**Objective A**
Using the passage on workforce analytics below, decide whether each statement agrees with it. Give yes or no for each, quoting the exact words that decide it. (i) The Results Companies chose Evolv over SHL. (ii) IBM paid $1.3 billion for Kenexa. (iii) SAP bought Taleo.
**Objective B**
According to the passage on workforce analytics below, which two analytics software offerings did IBM roll out in May?

**Passage given**
When it came time for The Results Companies to select a workforce analytics application to help identify talent for its worldwide contact centers, the business process outsourcing firm was faced with one of two choices: either select a robust, on-premise talent measurement offering from an 800-pound gorilla or deploy a SaaS-based tool from a relatively unknown player.
In the end, after giving careful consideration to an offering from industry veteran of talent assessments SHL (which also had a Web-based version), The Results Companies opted for workforce management newcomer Evolv.
The decision to adopt a workforce analytics system enabled The Results Companies to identify top-notch candidates, slash attrition rates, update its business processes and cut recruitment costs, according to Daniel Dougherty, vice president of delivery solutions at the firm, based in Dania Beach, Fla.
That was in 2008. Today, the workforce analytics landscape is bustling with niche players, industry titans, consolidation deals and acquisition mania. There’s IBM’s acquisition of talent management software provider Kenexa for $1.3 billion, as well as SAP and Oracle’s purchases of SuccessFactors and Taleo, respectively. In the meantime, smaller players like Visier, Talent Analytics and Evolv are jostling for a bigger slice of today’s $4-billion talent management industry which is expected to grow another 15 percent this year according to research firm Bersin by Deloitte. And in May, as part of its Smarter Workforce initiative, IBM rolled out two new analytics software offerings: IBM Survey Analytics and Retention Analytics.

**Source material**
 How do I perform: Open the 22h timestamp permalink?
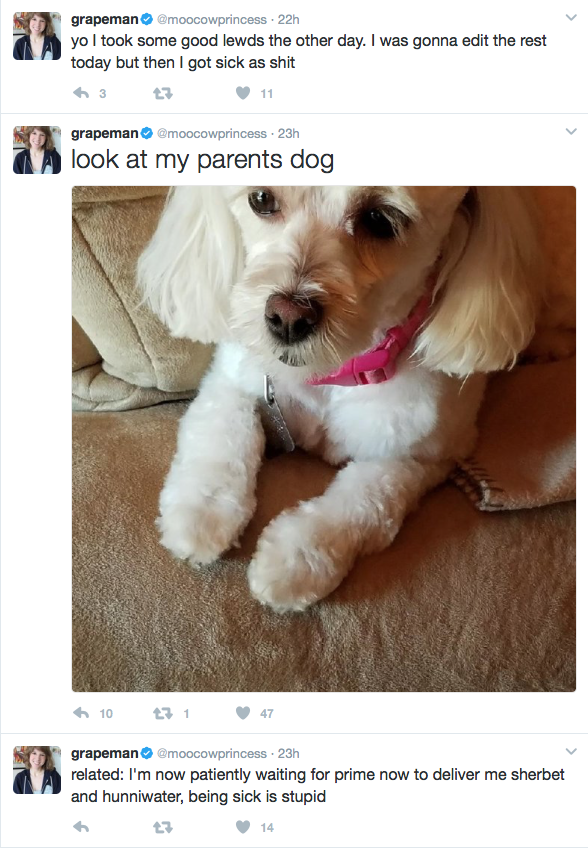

**Right answer A**
(i) Yes: "The Results Companies opted for workforce management newcomer Evolv."
(ii) Yes: "IBM’s acquisition of talent management software provider Kenexa for $1.3 billion"
(iii) No: "SAP and Oracle’s purchases of SuccessFactors and Taleo, respectively"

**Right answer B**
IBM Survey Analytics and Retention Analytics.